In vielen europäischen Ländern stünden Rechtsextreme in den Umfragen stark da, sagte die Grüne-Spitzenkandidatin für die Europawahl, Terry Reintke. Doch „sie wollen die EU kaputt machen“. Die Europawahl sei deshalb „eine Richtungswahl“ – bleibe es bei einem Europa des Friedens und der Freiheit oder gebe es ein Zurückfallen in den Nationalismus.
Bei der Wahl stehe zudem das Klimapaket der EU, der „Green Deal“ auf dem Spiel, betonte Reintke. Es gehe darum, ob dieser rückabgewickelt oder vorangetrieben werde.
Sowohl Reintke als auch Lang schlossen auf dem kleinen Parteitag eine Zusammenarbeit der Grünen mit Rechtsextremen im nächsten europäischen Parlament aus. Lang forderte auch EU-Kommissionspräsidentin Ursula von der Leyen dazu auf.

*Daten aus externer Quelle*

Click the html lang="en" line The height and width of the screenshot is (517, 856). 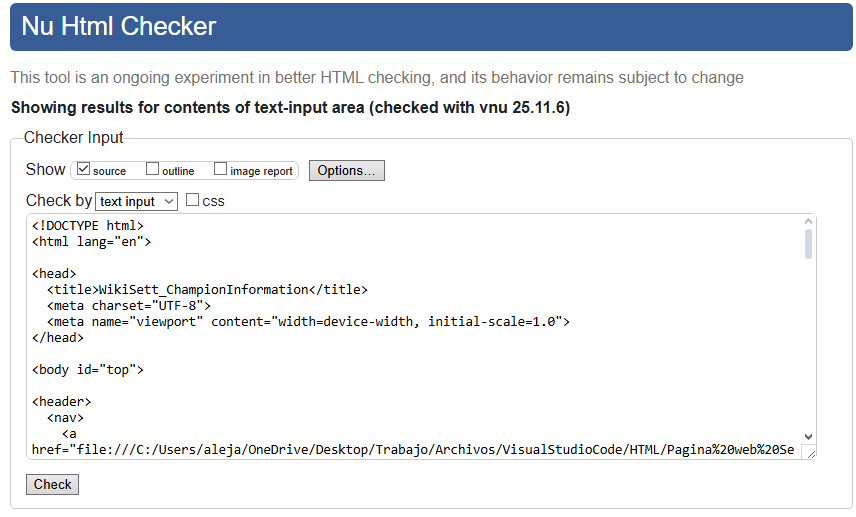point(91,242)
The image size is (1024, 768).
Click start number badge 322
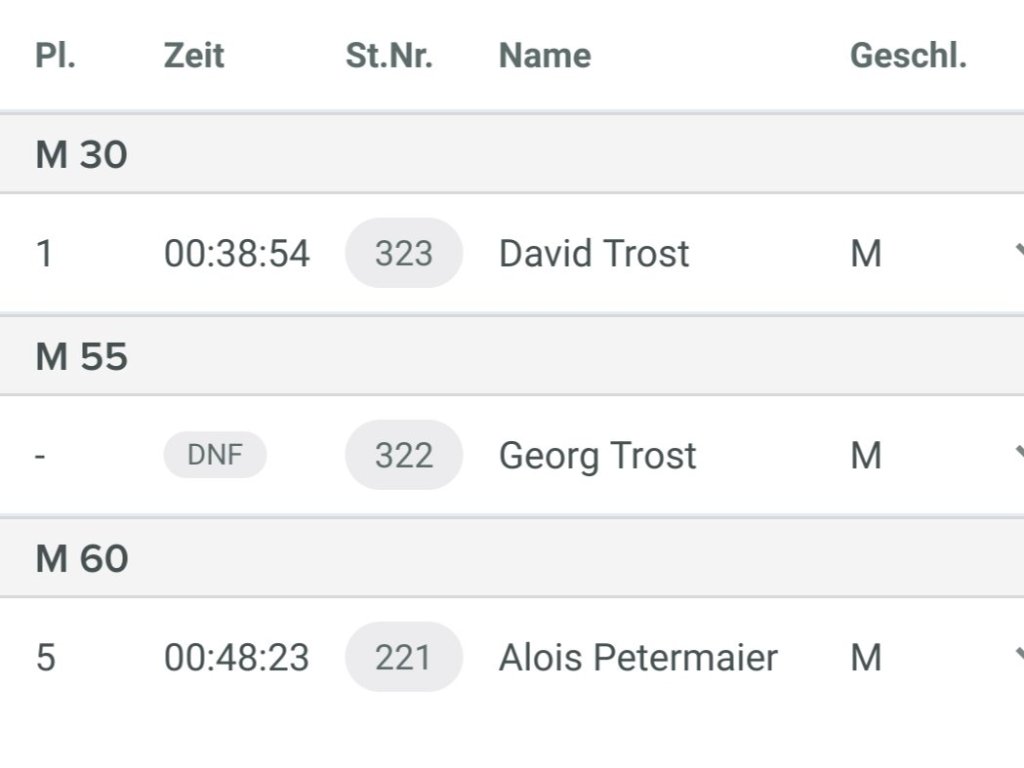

Grünen-Wirtschaftsminister Robert Habeck übte in seiner Rede scharfe Kritik an der Union. Diese stehe für „einen energiepolitischen Blindflug“, denn sie versuche, den Ausbau der erneuerbaren Energie kaputt zu machen. Die Union sei „energiepolitisch eine Geisterfahrer-Partei“ und dürfe nie wieder Verantwortung übernehmen. Der Vizekanzler betonte: „Die Klimakrise, die globale Erderwärmung ist konkret – sie trifft die Menschen schon jetzt.“
Zu dem sogenannten Länderrat in Potsdam waren knapp hundert Delegierte aus den verschiedenen Landesverbänden der Partei angemeldet.
Den Grünen drohen bei der Europawahl am 9. Juni große Verluste. In den letzten Umfragen werden sie bei 14 bis 15 Prozent gesehen. Bei der Wahl vor fünf Jahren hatten sie noch ein Rekordergebnis von 20,5 Prozent geholt.